* Task requirements *
Swap "Image resolution" for "Display size" everywhere it occurs in the items below, and reproduce the items with no other change.
[start Record extracts]
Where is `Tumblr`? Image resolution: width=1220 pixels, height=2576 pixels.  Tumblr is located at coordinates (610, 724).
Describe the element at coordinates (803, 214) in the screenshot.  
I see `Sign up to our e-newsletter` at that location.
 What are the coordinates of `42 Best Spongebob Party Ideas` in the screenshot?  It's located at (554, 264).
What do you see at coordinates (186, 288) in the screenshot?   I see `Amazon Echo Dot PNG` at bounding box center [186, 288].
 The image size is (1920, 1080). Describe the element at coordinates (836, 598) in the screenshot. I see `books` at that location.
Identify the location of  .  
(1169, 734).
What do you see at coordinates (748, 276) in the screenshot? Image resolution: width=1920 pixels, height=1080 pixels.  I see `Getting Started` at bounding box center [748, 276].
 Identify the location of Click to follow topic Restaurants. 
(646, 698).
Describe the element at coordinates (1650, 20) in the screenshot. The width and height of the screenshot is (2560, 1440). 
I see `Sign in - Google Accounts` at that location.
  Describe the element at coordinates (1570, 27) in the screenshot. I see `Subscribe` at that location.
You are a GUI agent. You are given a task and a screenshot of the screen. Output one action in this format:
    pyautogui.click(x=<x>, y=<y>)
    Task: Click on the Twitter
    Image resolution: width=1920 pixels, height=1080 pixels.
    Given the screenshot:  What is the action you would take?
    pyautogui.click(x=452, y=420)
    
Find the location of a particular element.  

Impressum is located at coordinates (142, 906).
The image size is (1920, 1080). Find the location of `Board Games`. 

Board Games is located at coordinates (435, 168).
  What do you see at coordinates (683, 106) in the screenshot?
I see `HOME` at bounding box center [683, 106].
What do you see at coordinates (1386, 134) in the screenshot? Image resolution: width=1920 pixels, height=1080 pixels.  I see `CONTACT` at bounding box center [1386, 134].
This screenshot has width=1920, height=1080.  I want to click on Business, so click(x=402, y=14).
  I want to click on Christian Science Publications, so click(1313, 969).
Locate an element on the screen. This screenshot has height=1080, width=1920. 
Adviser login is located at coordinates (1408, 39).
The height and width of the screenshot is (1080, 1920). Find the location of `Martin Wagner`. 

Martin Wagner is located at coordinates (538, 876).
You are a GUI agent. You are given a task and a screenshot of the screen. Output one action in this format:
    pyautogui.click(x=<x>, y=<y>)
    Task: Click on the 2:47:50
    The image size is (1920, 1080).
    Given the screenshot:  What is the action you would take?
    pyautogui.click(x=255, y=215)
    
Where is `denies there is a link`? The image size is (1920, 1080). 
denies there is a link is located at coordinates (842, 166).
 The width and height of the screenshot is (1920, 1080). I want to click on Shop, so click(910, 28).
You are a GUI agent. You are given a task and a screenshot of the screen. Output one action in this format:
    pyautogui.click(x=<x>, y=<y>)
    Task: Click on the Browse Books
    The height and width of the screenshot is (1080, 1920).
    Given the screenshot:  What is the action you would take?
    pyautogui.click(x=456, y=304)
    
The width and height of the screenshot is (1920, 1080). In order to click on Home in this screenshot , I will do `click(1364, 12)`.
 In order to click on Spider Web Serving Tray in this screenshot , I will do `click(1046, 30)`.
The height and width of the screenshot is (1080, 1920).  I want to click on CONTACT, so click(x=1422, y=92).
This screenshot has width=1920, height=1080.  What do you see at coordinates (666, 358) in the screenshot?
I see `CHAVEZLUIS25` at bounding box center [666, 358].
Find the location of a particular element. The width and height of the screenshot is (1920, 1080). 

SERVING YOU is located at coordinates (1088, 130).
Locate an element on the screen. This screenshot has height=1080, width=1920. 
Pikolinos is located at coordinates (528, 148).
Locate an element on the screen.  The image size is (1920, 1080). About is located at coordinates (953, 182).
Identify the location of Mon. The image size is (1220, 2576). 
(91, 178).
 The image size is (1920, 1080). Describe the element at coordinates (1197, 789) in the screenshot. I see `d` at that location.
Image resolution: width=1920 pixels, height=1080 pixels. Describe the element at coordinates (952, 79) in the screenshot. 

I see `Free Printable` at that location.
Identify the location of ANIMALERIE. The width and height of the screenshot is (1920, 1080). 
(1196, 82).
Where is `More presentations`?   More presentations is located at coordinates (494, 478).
[end Record extracts]
* Task solution *
Where is `Tumblr`? Display size: width=1220 pixels, height=2576 pixels.  Tumblr is located at coordinates (610, 724).
Describe the element at coordinates (803, 214) in the screenshot.  
I see `Sign up to our e-newsletter` at that location.
 What are the coordinates of `42 Best Spongebob Party Ideas` in the screenshot?  It's located at (554, 264).
What do you see at coordinates (186, 288) in the screenshot?   I see `Amazon Echo Dot PNG` at bounding box center [186, 288].
 The image size is (1920, 1080). Describe the element at coordinates (836, 598) in the screenshot. I see `books` at that location.
Identify the location of  .  
(1169, 734).
What do you see at coordinates (748, 276) in the screenshot? Display size: width=1920 pixels, height=1080 pixels.  I see `Getting Started` at bounding box center [748, 276].
 Identify the location of Click to follow topic Restaurants. 
(646, 698).
Describe the element at coordinates (1650, 20) in the screenshot. The width and height of the screenshot is (2560, 1440). 
I see `Sign in - Google Accounts` at that location.
  Describe the element at coordinates (1570, 27) in the screenshot. I see `Subscribe` at that location.
You are a GUI agent. You are given a task and a screenshot of the screen. Output one action in this format:
    pyautogui.click(x=<x>, y=<y>)
    Task: Click on the Twitter
    Display size: width=1920 pixels, height=1080 pixels.
    Given the screenshot:  What is the action you would take?
    pyautogui.click(x=452, y=420)
    
Find the location of a particular element.  

Impressum is located at coordinates (142, 906).
The image size is (1920, 1080). Find the location of `Board Games`. 

Board Games is located at coordinates (435, 168).
  What do you see at coordinates (683, 106) in the screenshot?
I see `HOME` at bounding box center [683, 106].
What do you see at coordinates (1386, 134) in the screenshot? Display size: width=1920 pixels, height=1080 pixels.  I see `CONTACT` at bounding box center [1386, 134].
This screenshot has width=1920, height=1080.  I want to click on Business, so click(x=402, y=14).
  I want to click on Christian Science Publications, so click(1313, 969).
Locate an element on the screen. This screenshot has height=1080, width=1920. 
Adviser login is located at coordinates (1408, 39).
The height and width of the screenshot is (1080, 1920). Find the location of `Martin Wagner`. 

Martin Wagner is located at coordinates (538, 876).
You are a GUI agent. You are given a task and a screenshot of the screen. Output one action in this format:
    pyautogui.click(x=<x>, y=<y>)
    Task: Click on the 2:47:50
    The image size is (1920, 1080).
    Given the screenshot:  What is the action you would take?
    pyautogui.click(x=255, y=215)
    
Where is `denies there is a link`? The image size is (1920, 1080). 
denies there is a link is located at coordinates (842, 166).
 The width and height of the screenshot is (1920, 1080). I want to click on Shop, so click(910, 28).
You are a GUI agent. You are given a task and a screenshot of the screen. Output one action in this format:
    pyautogui.click(x=<x>, y=<y>)
    Task: Click on the Browse Books
    The height and width of the screenshot is (1080, 1920).
    Given the screenshot:  What is the action you would take?
    pyautogui.click(x=456, y=304)
    
The width and height of the screenshot is (1920, 1080). In order to click on Home in this screenshot , I will do `click(1364, 12)`.
 In order to click on Spider Web Serving Tray in this screenshot , I will do `click(1046, 30)`.
The height and width of the screenshot is (1080, 1920).  I want to click on CONTACT, so click(x=1422, y=92).
This screenshot has width=1920, height=1080.  What do you see at coordinates (666, 358) in the screenshot?
I see `CHAVEZLUIS25` at bounding box center [666, 358].
Find the location of a particular element. The width and height of the screenshot is (1920, 1080). 

SERVING YOU is located at coordinates (1088, 130).
Locate an element on the screen. This screenshot has height=1080, width=1920. 
Pikolinos is located at coordinates (528, 148).
Locate an element on the screen.  The image size is (1920, 1080). About is located at coordinates (953, 182).
Identify the location of Mon. The image size is (1220, 2576). 
(91, 178).
 The image size is (1920, 1080). Describe the element at coordinates (1197, 789) in the screenshot. I see `d` at that location.
Display size: width=1920 pixels, height=1080 pixels. Describe the element at coordinates (952, 79) in the screenshot. 

I see `Free Printable` at that location.
Identify the location of ANIMALERIE. The width and height of the screenshot is (1920, 1080). 
(1196, 82).
Where is `More presentations`?   More presentations is located at coordinates (494, 478).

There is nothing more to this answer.